Reading in : GSM766537.CEL
Reading in : GSM766539.CEL
Reading in : GSM766624.CEL
Reading in : GSM766640.CEL
> eset <-oligo::rma(affyRaw)
Background correcting
Normalizing
Calculating Expression
> library(limma)
> pData(eset)
index
GSM766537.CEL 1
GSM766539.CEL 2
GSM766624.CEL 3
GSM766640.CEL 4
> Groups <- c("DDLPS", "DDLPS", "WDLPS", "WDLPS")
> design <- model.matrix(~factor(Groups))
> colnames(design) <- c("DDLPS", "DDLPSvsWDLPS")
> fit <- lmFit(eset, design)
> fit <- eBayes(fit)
> options (digits =2)
> res <- topTable (fit, number = Inf, adjust.method = "none", coef = 2)

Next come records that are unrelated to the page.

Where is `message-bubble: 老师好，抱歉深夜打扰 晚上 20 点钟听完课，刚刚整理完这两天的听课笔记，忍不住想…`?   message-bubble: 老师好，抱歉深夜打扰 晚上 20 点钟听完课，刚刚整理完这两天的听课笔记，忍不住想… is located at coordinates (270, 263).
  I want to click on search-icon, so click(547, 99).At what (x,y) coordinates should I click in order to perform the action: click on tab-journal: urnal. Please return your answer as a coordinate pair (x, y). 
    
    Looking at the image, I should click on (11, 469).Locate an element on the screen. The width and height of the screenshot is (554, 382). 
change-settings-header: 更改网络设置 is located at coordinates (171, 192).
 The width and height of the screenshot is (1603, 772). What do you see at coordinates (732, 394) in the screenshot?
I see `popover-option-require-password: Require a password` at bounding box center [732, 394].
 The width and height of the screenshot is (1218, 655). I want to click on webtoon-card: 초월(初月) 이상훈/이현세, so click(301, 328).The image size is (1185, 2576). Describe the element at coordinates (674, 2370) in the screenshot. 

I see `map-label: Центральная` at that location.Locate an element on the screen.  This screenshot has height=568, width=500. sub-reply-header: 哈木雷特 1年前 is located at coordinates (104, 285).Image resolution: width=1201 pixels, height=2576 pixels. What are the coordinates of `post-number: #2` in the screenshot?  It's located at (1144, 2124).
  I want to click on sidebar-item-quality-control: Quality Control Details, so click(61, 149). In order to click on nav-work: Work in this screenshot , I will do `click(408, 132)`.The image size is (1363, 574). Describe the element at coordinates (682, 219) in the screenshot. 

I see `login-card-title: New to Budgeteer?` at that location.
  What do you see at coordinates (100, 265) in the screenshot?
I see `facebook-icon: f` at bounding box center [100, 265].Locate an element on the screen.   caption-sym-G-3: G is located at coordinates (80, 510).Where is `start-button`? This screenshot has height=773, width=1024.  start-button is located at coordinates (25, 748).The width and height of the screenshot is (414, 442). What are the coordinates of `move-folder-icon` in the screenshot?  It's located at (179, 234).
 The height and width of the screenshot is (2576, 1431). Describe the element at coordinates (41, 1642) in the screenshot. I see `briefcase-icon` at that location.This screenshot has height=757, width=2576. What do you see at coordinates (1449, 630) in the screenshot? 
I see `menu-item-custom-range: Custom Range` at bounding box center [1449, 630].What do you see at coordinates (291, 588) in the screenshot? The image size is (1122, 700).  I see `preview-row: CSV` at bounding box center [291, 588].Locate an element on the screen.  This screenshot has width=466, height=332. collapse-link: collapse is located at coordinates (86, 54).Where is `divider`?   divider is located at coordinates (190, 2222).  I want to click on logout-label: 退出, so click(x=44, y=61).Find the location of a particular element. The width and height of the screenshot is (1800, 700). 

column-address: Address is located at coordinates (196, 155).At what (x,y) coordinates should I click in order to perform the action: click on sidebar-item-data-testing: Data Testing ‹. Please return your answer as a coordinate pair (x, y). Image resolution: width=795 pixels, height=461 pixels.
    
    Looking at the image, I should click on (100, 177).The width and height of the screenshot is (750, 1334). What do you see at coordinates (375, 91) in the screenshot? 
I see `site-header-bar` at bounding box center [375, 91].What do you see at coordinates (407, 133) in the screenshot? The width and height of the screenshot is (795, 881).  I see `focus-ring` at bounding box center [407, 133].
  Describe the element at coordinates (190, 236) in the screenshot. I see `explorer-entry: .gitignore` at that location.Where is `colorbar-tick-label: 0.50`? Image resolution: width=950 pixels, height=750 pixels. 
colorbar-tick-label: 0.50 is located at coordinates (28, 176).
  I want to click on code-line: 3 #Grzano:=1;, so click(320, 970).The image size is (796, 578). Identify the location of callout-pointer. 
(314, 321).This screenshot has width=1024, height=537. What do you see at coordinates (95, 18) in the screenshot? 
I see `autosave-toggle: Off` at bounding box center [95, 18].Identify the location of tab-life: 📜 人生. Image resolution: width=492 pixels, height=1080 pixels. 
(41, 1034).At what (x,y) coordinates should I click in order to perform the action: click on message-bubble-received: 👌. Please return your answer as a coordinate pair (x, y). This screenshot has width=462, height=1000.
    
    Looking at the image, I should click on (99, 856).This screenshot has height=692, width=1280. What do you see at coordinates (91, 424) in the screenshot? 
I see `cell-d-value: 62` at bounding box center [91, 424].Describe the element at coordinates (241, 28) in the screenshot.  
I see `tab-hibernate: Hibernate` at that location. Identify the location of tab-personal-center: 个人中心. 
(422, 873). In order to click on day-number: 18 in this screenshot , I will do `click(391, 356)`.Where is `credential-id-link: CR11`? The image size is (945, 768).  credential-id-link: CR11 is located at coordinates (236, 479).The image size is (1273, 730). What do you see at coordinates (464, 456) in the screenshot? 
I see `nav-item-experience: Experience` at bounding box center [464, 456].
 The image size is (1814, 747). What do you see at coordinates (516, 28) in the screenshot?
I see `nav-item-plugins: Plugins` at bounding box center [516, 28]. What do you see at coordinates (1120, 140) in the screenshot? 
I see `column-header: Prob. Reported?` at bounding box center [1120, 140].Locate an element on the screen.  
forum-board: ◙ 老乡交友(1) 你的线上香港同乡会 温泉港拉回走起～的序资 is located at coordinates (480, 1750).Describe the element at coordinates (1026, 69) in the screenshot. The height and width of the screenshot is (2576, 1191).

> write.table(res, "diff_exp.txt", sep= "\t")
> require(hgu133a.db)
> probes <- rownames(eset)
> annotLookup <- select(hgu133a.db, keys = probes,
+ columns = c('PROBEID', 'ENSEMBL', 'SYMBOL'))
Thanks again!
Thanks for your advice, I still get the same table with all N/A when I use hgu133a.db.
I'm not sure if they are probe ids.
Do you know another way I can get gene symbols from these ids?
I think it's because you're using the oligo package. Why are you using this package instead of just affy and limma? Your IDs appear to be coming from the oligo package.
For the command below I get the following error message, do you know how I might correct this.
Error in getCdfInfo(object) : Could not obtain CDF environment, problems encountered: Specified environment does not contain Clariom_S_Human Library - package clariomshumancdf not installed Bioconductor - clariomshumancdf not available
Also if I wanted to examine all the probes and not only the first ten, how might I be able to do this?
I'm not quite sure about the error. I don't get that error. If you google it, you can find some answers on bioconductor about it, and some libraries with clariomshuman stuff that you might have to figure out or install. Reading the affy package docs might explain what's required.
As for looking at more than 10 probes, you'll see in the code above, I specified looking up only the first 10 with:
probes[1:10], so if you leave off the indexing (square brackets), you'll get them all.